Every Cappella write to Hippo carries a structured context on the provenance event:

{
  "cappella_version": "0.1.0",
  "source": "starlims",
  "sync_run_id": "uuid-run-123",
  "adapter_version": "1.2.0",
  "fetched_at": "2026-03-25T17:30:00Z",
  "trigger": "nightly_starlims_sync",
  "selection_strategy": "most_recent"
}

This mirrors the pattern established in Hippo's provenance event model and is consistent with the context Cappella receives from Canon for artifact entities.

2.8 API Surface (v0.1)¶

Endpoint	Description
`POST /resolve`	Submit a collection resolution request
`GET /resolve/{run_id}`	Get status/result of a resolution run
`POST /ingest`	Trigger an immediate ingest for a named adapter
`GET /ingest/{run_id}`	Get status of an ingest run
`POST /triggers/{name}/run`	Manually fire a named trigger
`GET /triggers`	List all configured triggers and their last-run status
`POST /reconcile`	Run reconciliation checks
`GET /findings`	Query reconciliation findings
`GET /status`	Cappella health, connected adapters, Hippo version

2.9 Deployment Model¶

Cappella is a stateless Python service. It connects to: - A running Hippo instance (via HippoClient) - A running Canon instance (via CanonClient HTTP or in-process) - External systems as configured in adapters

No Cappella-local database. All persistent state — sync history, reconciliation findings, resolution runs — is stored as Hippo entities.
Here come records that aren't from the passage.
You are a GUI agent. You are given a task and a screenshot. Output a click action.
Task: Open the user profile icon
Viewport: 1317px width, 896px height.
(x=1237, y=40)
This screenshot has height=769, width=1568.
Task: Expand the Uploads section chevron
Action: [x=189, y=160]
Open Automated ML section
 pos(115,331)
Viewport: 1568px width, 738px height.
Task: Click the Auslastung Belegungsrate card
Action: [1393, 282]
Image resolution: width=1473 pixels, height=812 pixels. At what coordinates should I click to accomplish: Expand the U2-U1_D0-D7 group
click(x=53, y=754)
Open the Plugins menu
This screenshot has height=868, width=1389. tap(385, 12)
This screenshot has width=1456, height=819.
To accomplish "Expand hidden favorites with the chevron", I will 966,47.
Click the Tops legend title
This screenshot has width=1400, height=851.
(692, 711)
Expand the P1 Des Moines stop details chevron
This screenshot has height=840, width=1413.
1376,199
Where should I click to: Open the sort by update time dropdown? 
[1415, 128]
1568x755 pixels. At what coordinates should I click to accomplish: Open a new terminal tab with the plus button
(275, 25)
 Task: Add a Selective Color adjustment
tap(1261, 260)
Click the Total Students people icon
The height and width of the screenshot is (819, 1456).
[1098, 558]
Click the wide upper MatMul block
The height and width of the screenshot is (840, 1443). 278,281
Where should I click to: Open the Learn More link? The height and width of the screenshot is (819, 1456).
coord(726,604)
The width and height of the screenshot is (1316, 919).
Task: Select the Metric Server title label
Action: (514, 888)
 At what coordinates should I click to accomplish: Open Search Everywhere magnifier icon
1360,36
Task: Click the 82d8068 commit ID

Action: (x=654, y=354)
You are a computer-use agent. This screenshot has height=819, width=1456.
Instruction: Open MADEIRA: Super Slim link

Cappella can be run as: - A standalone CLI tool (cappella resolve, cappella ingest starlims) - A REST service (cappella serve) - Embedded as a Python library in Composer or other tools

2.10 Open Questions for v0.1¶

Question	Priority	Notes
Schema-driven traversal	Resolved ✅	`HippoClient.schema_references(entity_type)` implemented in Hippo v0.4. Reads `FieldDefinition.references` from schema. REST: `GET /schemas/{entity_type}/references`. Cappella's `EntityTraversal` calls it at runtime. Schema YAML must declare `references: {entity_type: <name>}` on foreign-key fields.
Selection strategy config syntax	High	How are per-entity-type quality fields declared? In cappella.yaml or in the Hippo schema?
Canon client transport	Resolved ✅	Both modes implemented. In-process mode imports `canon.resolve()` directly. HTTP mode calls `POST {canon_url}/resolve` with `{"entity_type": ..., "params": ...}`, returns `{"decision": ..., "uri": ...}`. Default for v0.1 is HTTP (`cappella.yaml: canon.mode: http`); in-process mode available via `canon.mode: in_process`. Canon API exposes `/resolve` alongside `/api/v1/rules`.
ResolutionRun entity storage	Medium	Should every `POST /resolve` create a `ResolutionRun` entity in Hippo? Useful for audit but adds write overhead. Deferred to v0.2.
Webhook triggers	Medium	Deferred to v0.2 — requires endpoint registration, signature verification, retry logic.
Hippo poll triggers	Medium	Deferred to v0.2 — requires efficient change detection (polling `updated_at` index).